:: Try it ::
Exactly as given, write out the lines from the one containing "This screenshot has height=566, width=1049." through the end of the listing, with both ends included and nothing else.

:: Supplied records ::

○ ○ ○

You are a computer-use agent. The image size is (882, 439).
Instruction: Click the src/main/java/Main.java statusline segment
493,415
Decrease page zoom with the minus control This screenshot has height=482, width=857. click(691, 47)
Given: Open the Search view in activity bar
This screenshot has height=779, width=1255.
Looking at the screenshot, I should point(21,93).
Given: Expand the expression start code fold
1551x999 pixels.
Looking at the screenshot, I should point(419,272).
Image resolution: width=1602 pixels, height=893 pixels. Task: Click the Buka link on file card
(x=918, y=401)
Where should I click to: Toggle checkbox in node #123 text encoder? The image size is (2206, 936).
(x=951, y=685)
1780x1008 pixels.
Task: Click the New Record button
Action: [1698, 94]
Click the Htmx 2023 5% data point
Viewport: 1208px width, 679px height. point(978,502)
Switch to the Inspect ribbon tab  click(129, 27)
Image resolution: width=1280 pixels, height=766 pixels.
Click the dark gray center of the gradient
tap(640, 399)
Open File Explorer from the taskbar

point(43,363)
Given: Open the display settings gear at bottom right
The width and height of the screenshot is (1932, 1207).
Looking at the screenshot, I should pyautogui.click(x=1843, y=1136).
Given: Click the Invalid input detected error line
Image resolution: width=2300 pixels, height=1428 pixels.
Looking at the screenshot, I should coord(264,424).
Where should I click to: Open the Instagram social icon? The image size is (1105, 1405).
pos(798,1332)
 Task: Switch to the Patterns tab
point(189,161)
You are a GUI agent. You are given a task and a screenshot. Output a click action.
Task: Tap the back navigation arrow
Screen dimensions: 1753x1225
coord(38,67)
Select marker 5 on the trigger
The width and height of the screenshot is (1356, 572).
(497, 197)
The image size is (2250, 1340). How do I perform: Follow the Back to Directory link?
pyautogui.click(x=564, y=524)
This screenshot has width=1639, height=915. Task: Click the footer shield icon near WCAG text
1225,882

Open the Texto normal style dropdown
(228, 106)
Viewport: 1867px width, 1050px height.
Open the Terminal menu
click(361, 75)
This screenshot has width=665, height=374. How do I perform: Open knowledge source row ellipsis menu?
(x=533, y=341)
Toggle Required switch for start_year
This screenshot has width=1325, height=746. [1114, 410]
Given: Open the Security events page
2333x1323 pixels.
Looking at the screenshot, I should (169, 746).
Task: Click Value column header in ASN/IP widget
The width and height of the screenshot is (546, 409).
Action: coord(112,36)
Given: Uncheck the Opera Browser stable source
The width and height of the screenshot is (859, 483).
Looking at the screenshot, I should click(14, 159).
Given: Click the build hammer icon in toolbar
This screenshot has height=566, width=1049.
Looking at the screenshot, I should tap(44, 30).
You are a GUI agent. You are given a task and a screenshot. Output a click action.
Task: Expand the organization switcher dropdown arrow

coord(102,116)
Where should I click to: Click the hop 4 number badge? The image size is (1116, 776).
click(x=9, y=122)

○ ○ ○

:: Written answer ::
This screenshot has height=566, width=1049.
Looking at the screenshot, I should tap(44, 30).
You are a GUI agent. You are given a task and a screenshot. Output a click action.
Task: Expand the organization switcher dropdown arrow

coord(102,116)
Where should I click to: Click the hop 4 number badge? The image size is (1116, 776).
click(x=9, y=122)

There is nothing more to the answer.